I thought being a paramedic would help me cope with my parents’ deaths. Or even prevent them. I was wrong.
Allow me to explain.
When I first applied to Beds & Herts Ambulance & Paramedic Service in 2000, it was a partly a decision borne of a kind of naive, morbid curiosity. I was eager to take on what I thought to be a varied and challenging job, but I wasn’t entirely sure I was up to it. I wanted to test myself, and I wanted the self-respect that came with being able to cope with difficult scenarios.
In hindsight, I don’t think anyone is up to job in the beginning. Emergency ambulance work is the sort of occupation that no amount of training, preparation and advice can completely protect you from some of the tests to come. It’s a trial by (blood, shit and) fire* that can make you feel that you’re in over your head until you learn to cope.
[*disclaimer: fire is obviously the fire brigade’s remit, but the blood and shit is definitely all us.]
The teacher of those lessons is mostly experience, but the contribution of your colleagues – both peers and those senior – is also critical.
There’s a kind of unspoken tough love – a combination of hazing, camaraderie, and tactical neglect – that takes place between new recruits and veteran staff which ultimately leads you to a point where you can either cope with the pressures and responsibilities of death, life and everything in between (and to be honest, it’s mostly the in between), or you get out.
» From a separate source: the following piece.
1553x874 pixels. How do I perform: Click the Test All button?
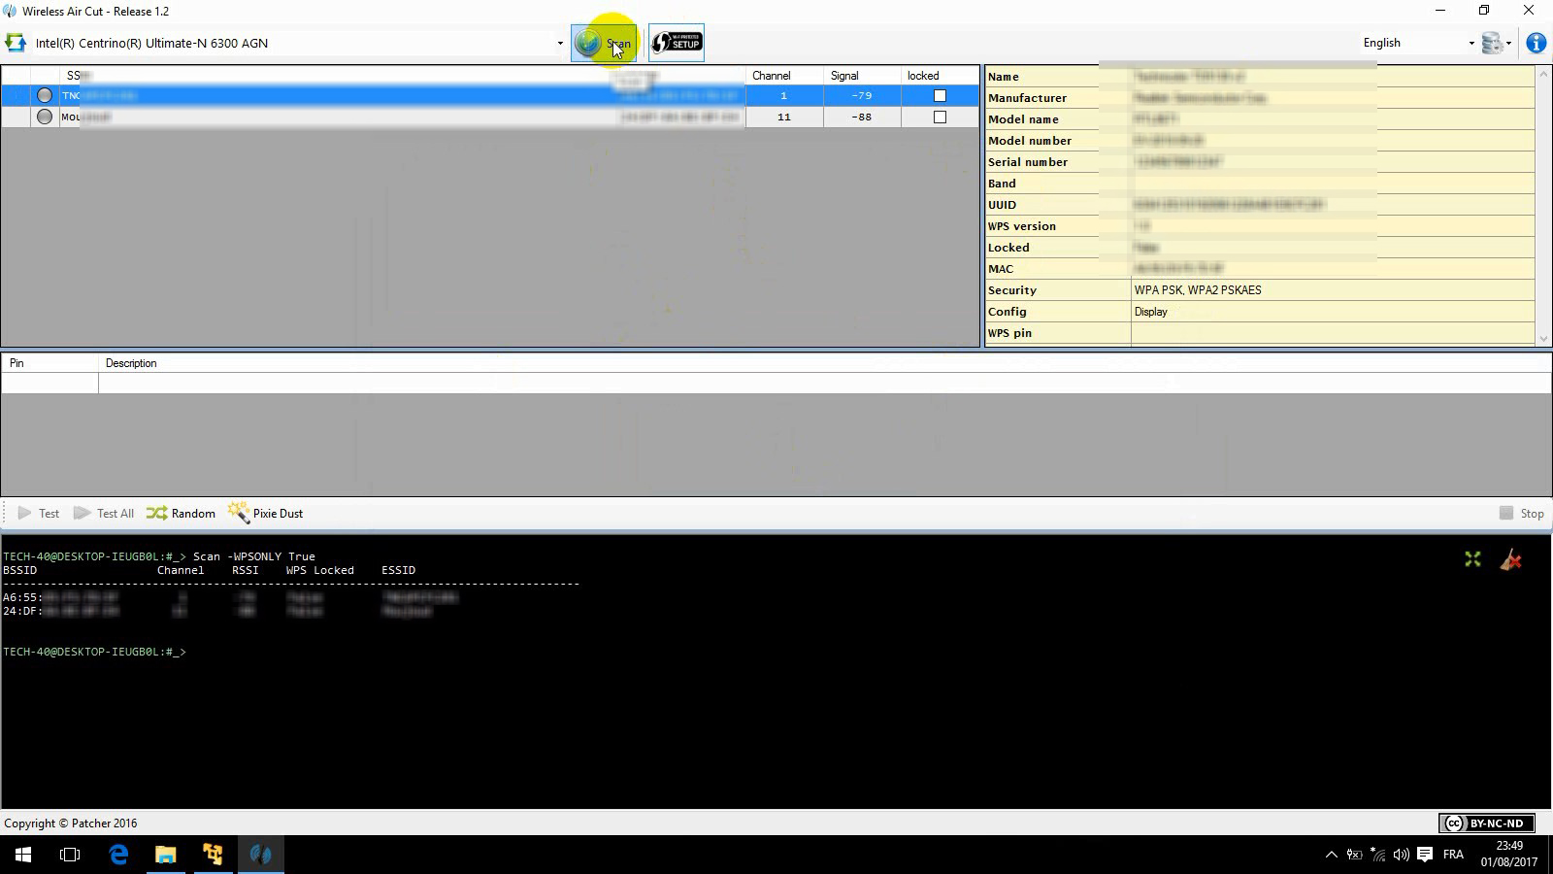tap(105, 513)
There are also some who get to this point where they should get out and don’t, but that’s a topic for another day.
My point is that throughout my progress from naive and cocky trainee, through competent clinician to embittered veteran, and beyond to broken paramedic, I was always content that, whatever happened, I was honing the skills and the mindset needed to be able to save my own when the time came.
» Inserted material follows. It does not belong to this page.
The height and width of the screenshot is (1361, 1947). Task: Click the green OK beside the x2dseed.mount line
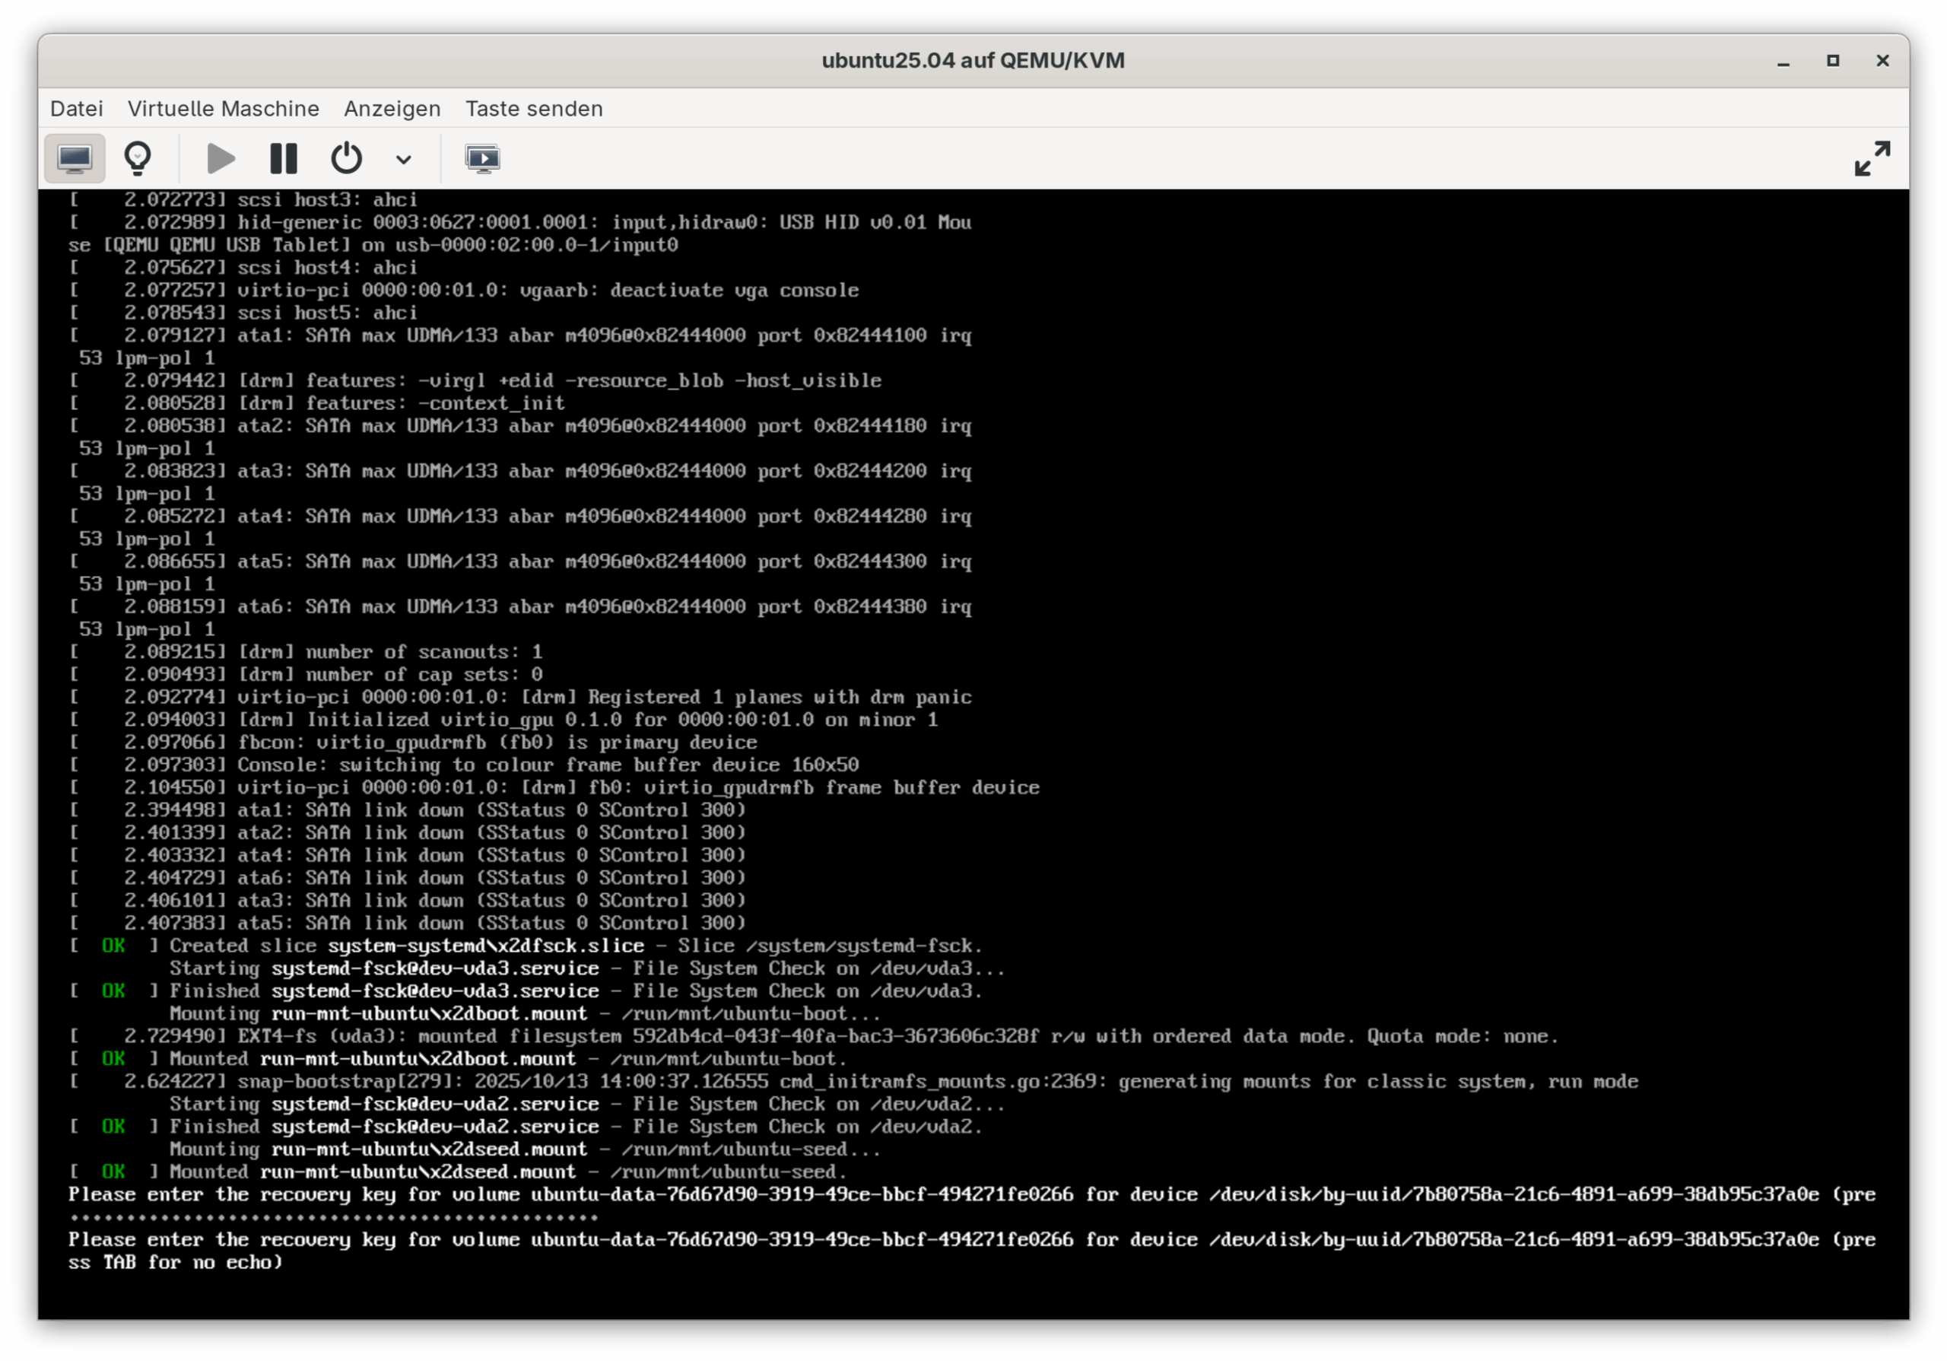(114, 1172)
The incentive was there on every attendance – but especially the cardiac arrests – to push for excellence, to go that extra mile, to leave no stone unturned because that’s what you’d want if it was your Mum or Dad.
In my mind, I’d frequently play out scenarios involving the collapse of a parent, working through all of the outcomes and eventualities like a scriptwriter exploring plot ideas or an actor endlessly rehearsing. All so I’d be prepared on the night.
The night never came.
Instead, in a cruel twist of fate, I’ve had to endure watching the unexpected early decline and death of both parents in long, drawn-out bedside vigils. In both cases they succumbed to diseases that ruined their minds before their bodies were ready to give up.
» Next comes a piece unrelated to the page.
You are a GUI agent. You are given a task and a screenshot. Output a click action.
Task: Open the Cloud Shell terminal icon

Those final hours watching their starved, dehydrated husks slowly shut down made a mockery of every life-saving skill I’d learned. I just had to watch, helpless, as the people who made me struggled and faded without saying goodbye.
Perhaps some of the softer skills came in useful during the ordeal; the ability to know when to do something, or when to do nothing. But knowing HOW to do nothing is harder. Knowing how to cope. I suspect these life moments are no more or less challenging whatever your background or training.
In any case, cope I did. But at a cost.
I withdrew from many aspects of my former life, including social media, in part because my participation in it was becoming a very negative experience which, without the security and validation that my parents provided me, had a far more profound effect. I found the social landscape of emotionally-led politics and 40th birthdays incendiary. Issues became more visceral, hurtful comments more harmful, my responses more aggressive. With the loss of the emotionally anchoring effect of my parents, I’d lost a maturity and stability that I never knew they’d provided.
And those who remained in my life seemed poor surrogates. Friends and acquaintances now seemed flawed, misguided, self-serving, hedonistic people making terrible decisions of a daily basis. I found contact with people I knew well resulted increasingly in feelings of disappointment, betrayal, or disgust.
But the truth was that no one had changed dramatically. No one but me. The lens through which I saw the world had changed forever and I could only see the darkness and very little of the light.
It has been a brutally challenging emotional journey from the death of my Mum five years ago to my Dad’s laboured demise last Summer, punctuated by the ongoing struggles my younger sisters and their families face.
But in enduring, things seem somewhat brighter again.
Now, existing in this post-parent world far younger than I expected, I’ve learned to think around the inevitability and futility of existence, mostly by ignoring those facts. Just like starting out in the ambulance service, it’s a case of enduring until you find your feet.
I’ve been fortunate to have an amazingly tolerant and understanding wife, and two wonderful daughters who are all the motivation I need to try to be my best self. I’ve learned a lot about managing my failings. Keeping myself in check is no longer something I can outsource to my parents. I’ve entered an era of total responsibility which, while daunting, is also oddly freeing.
On reflection, coping is just what happens when you carry on.